> [OBJECTIVE] Copy the rows below word for word, starting at the first one and ending with the line that contains "click(1005, 186)". Leave the pictures out.

> [INPUT RECORDS]

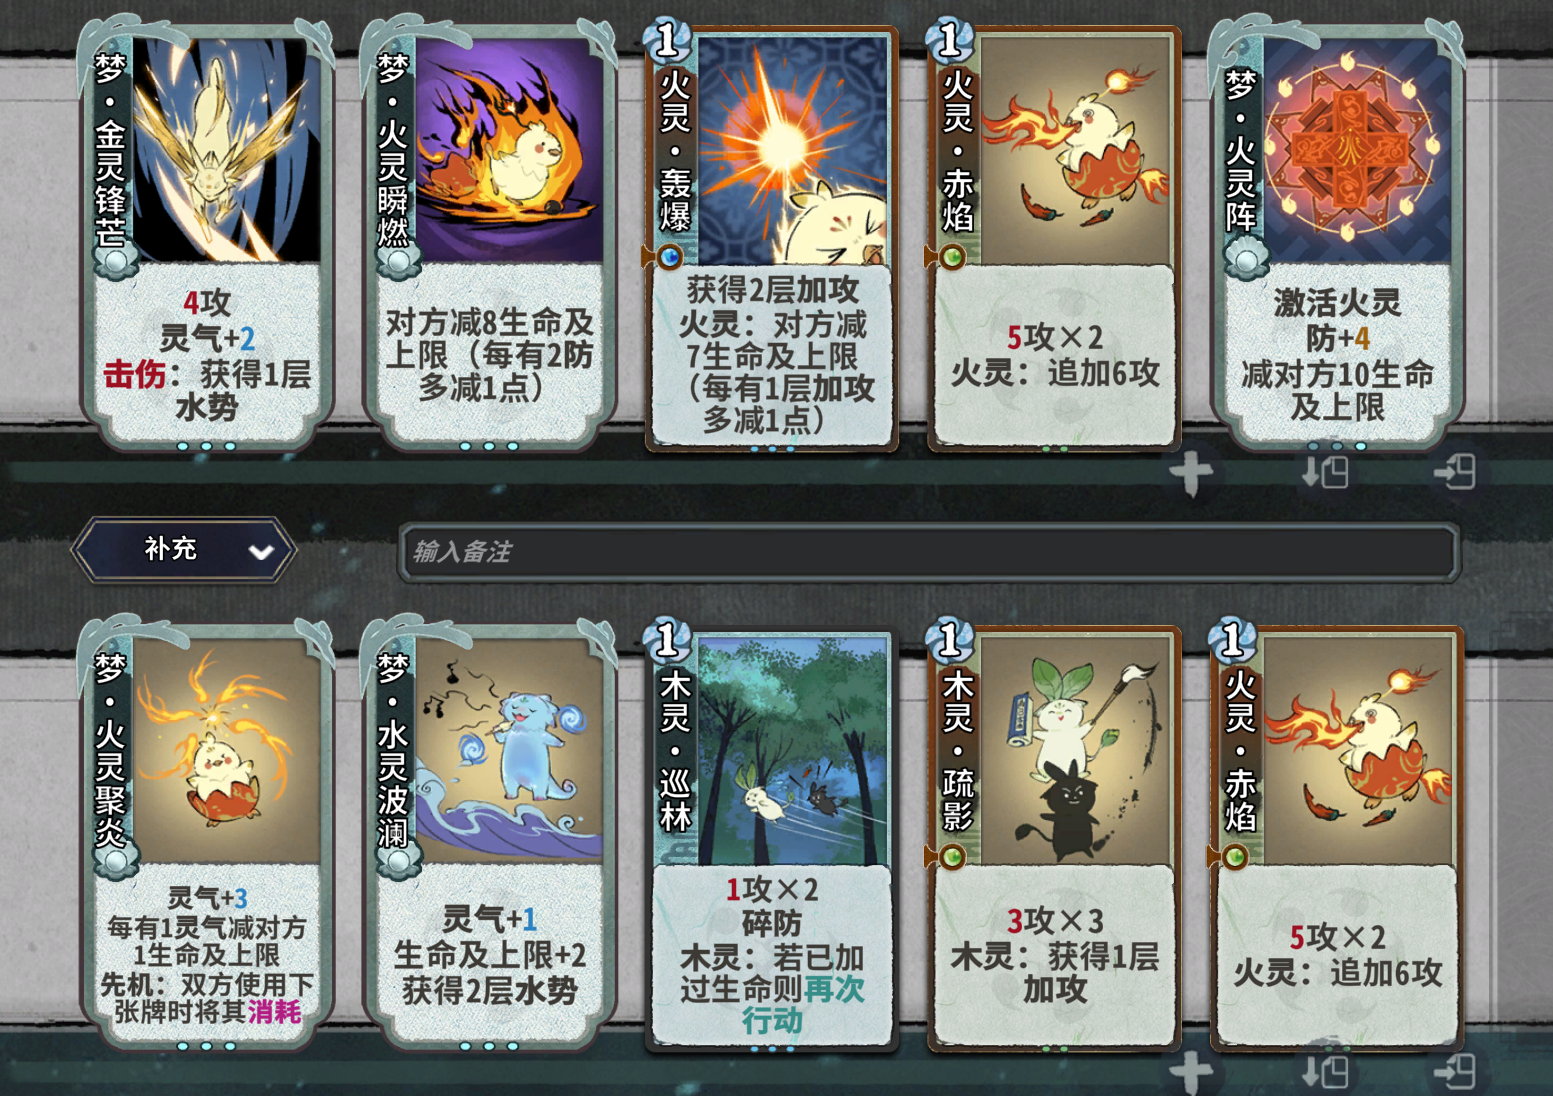Select the 梦·金灵锋芒 card
Image resolution: width=1553 pixels, height=1096 pixels.
tap(207, 232)
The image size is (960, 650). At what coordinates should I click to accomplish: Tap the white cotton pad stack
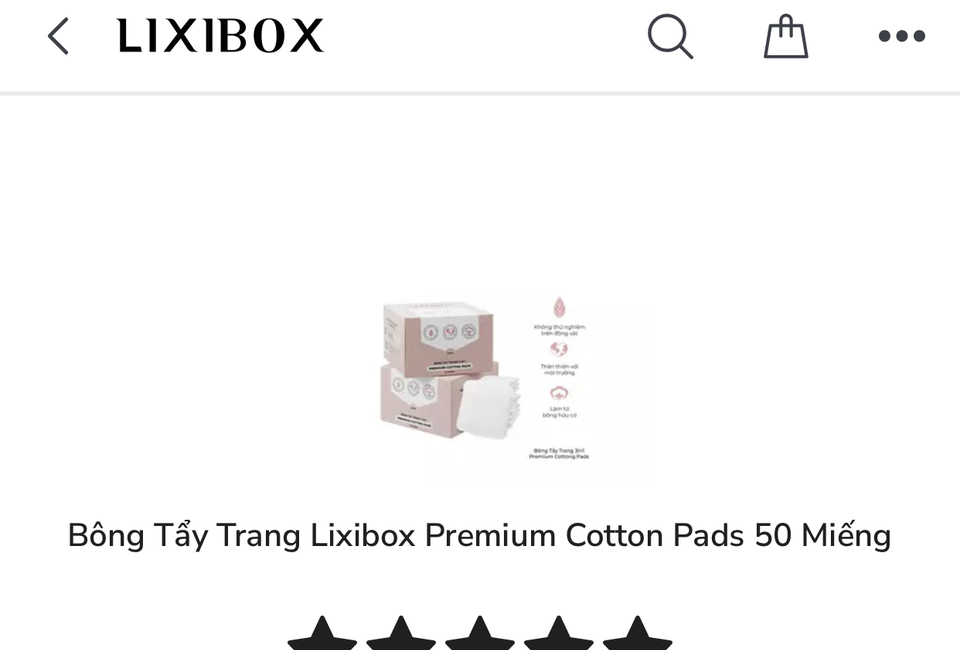(x=489, y=406)
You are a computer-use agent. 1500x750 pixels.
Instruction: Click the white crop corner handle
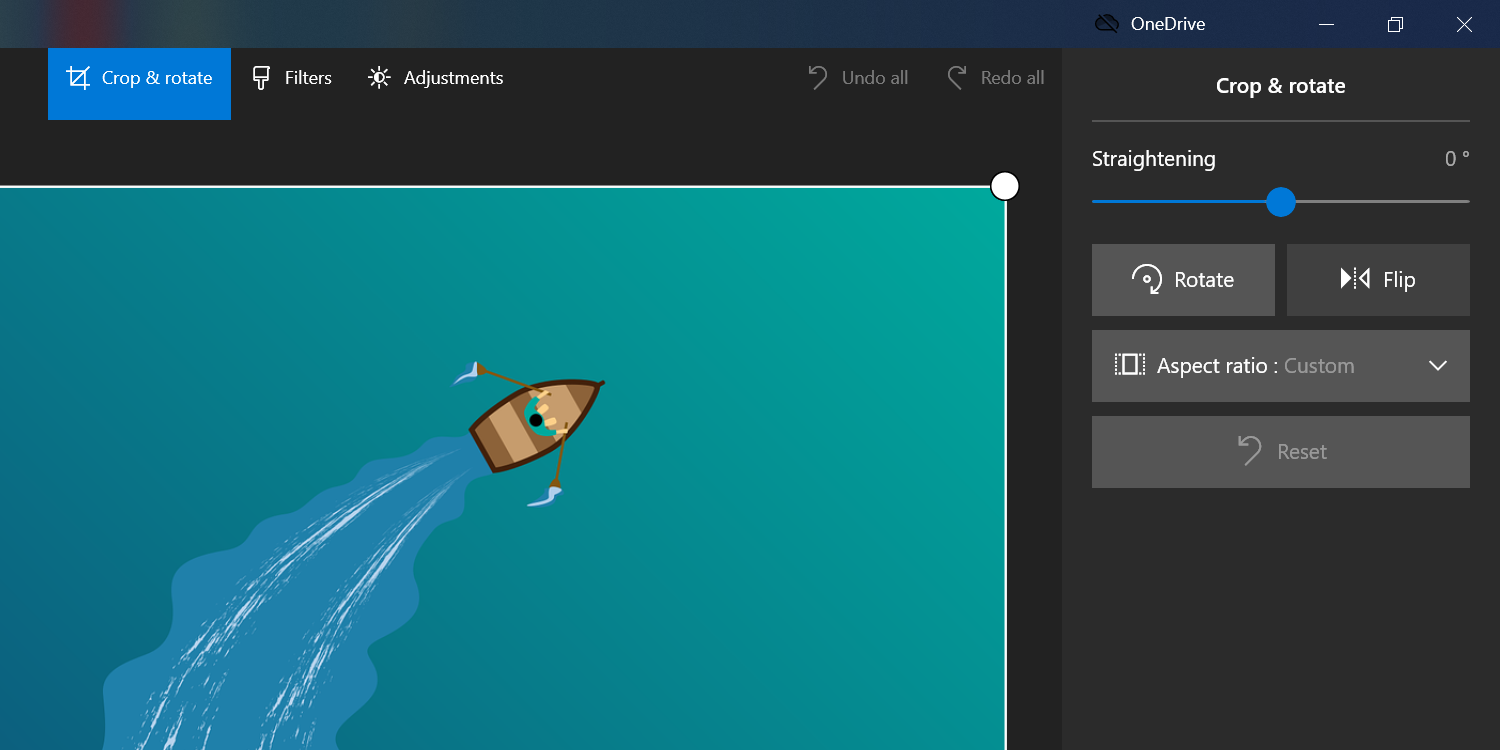click(1005, 186)
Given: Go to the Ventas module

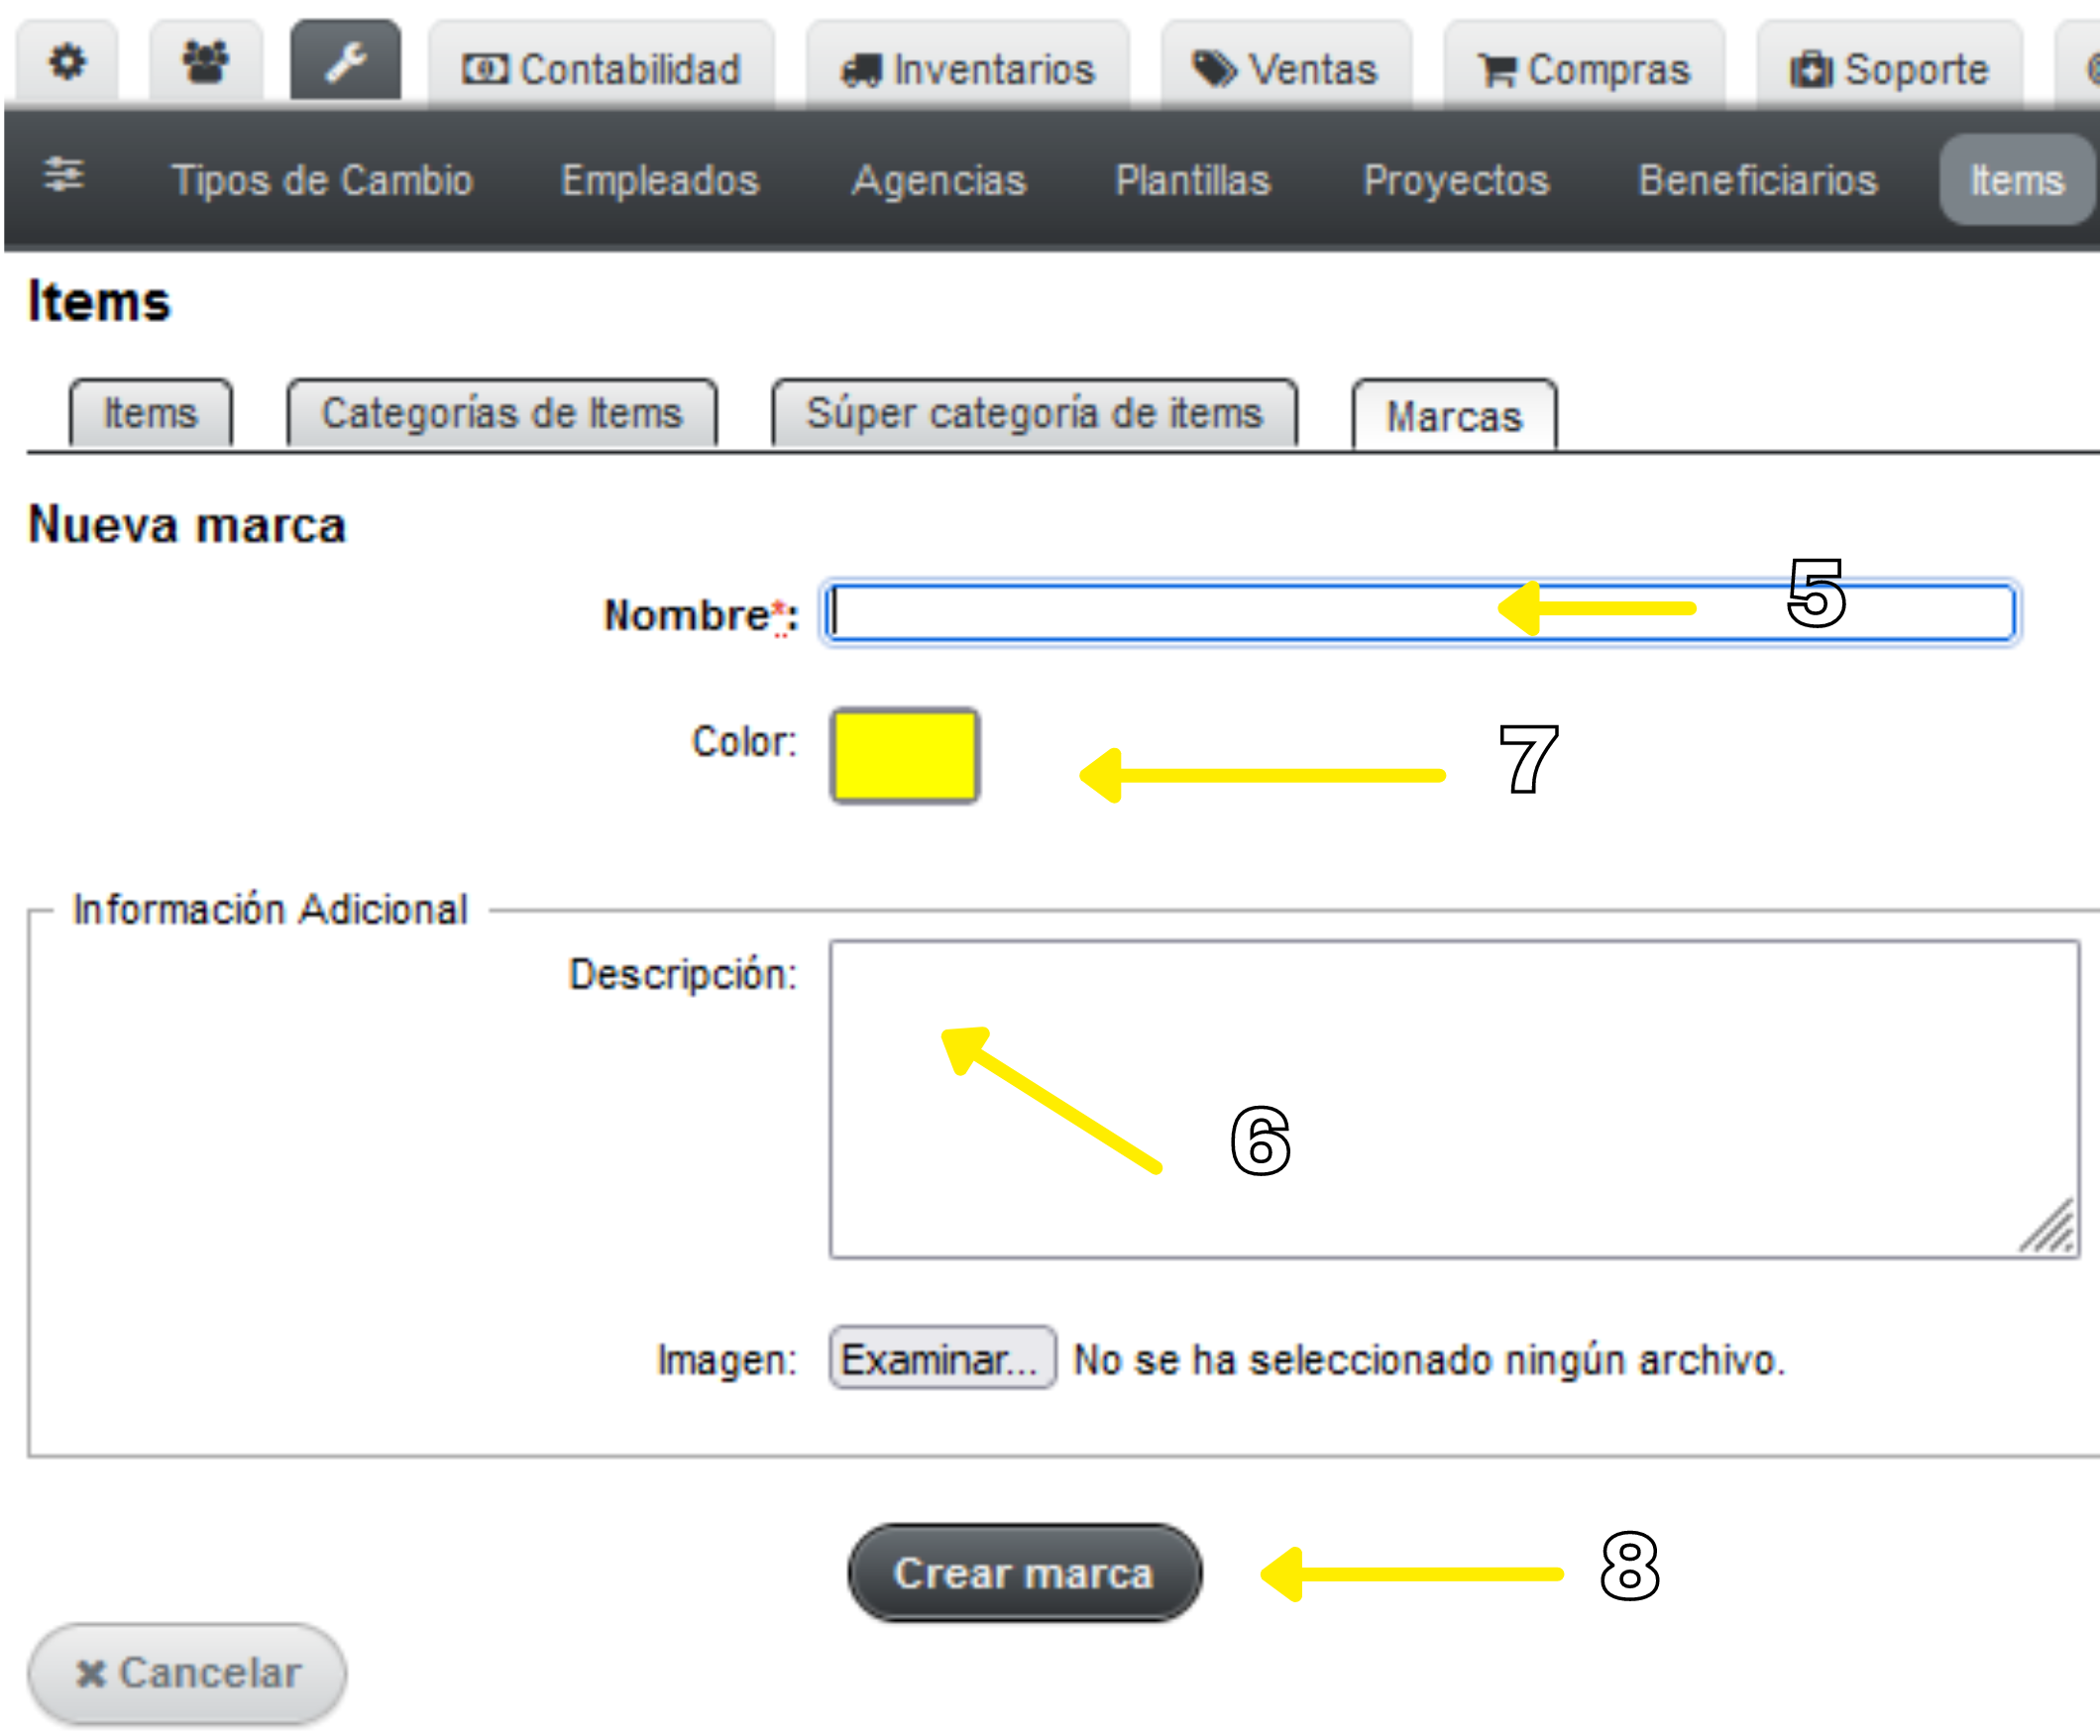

> [RESPONSE]
Select the 梦·金灵锋芒 card
Image resolution: width=1553 pixels, height=1096 pixels.
tap(207, 232)
The image size is (960, 650). At what coordinates should I click to accomplish: Tap the white cotton pad stack
(x=489, y=406)
You are a computer-use agent. 1500x750 pixels.
Instruction: Click the white crop corner handle
click(1005, 186)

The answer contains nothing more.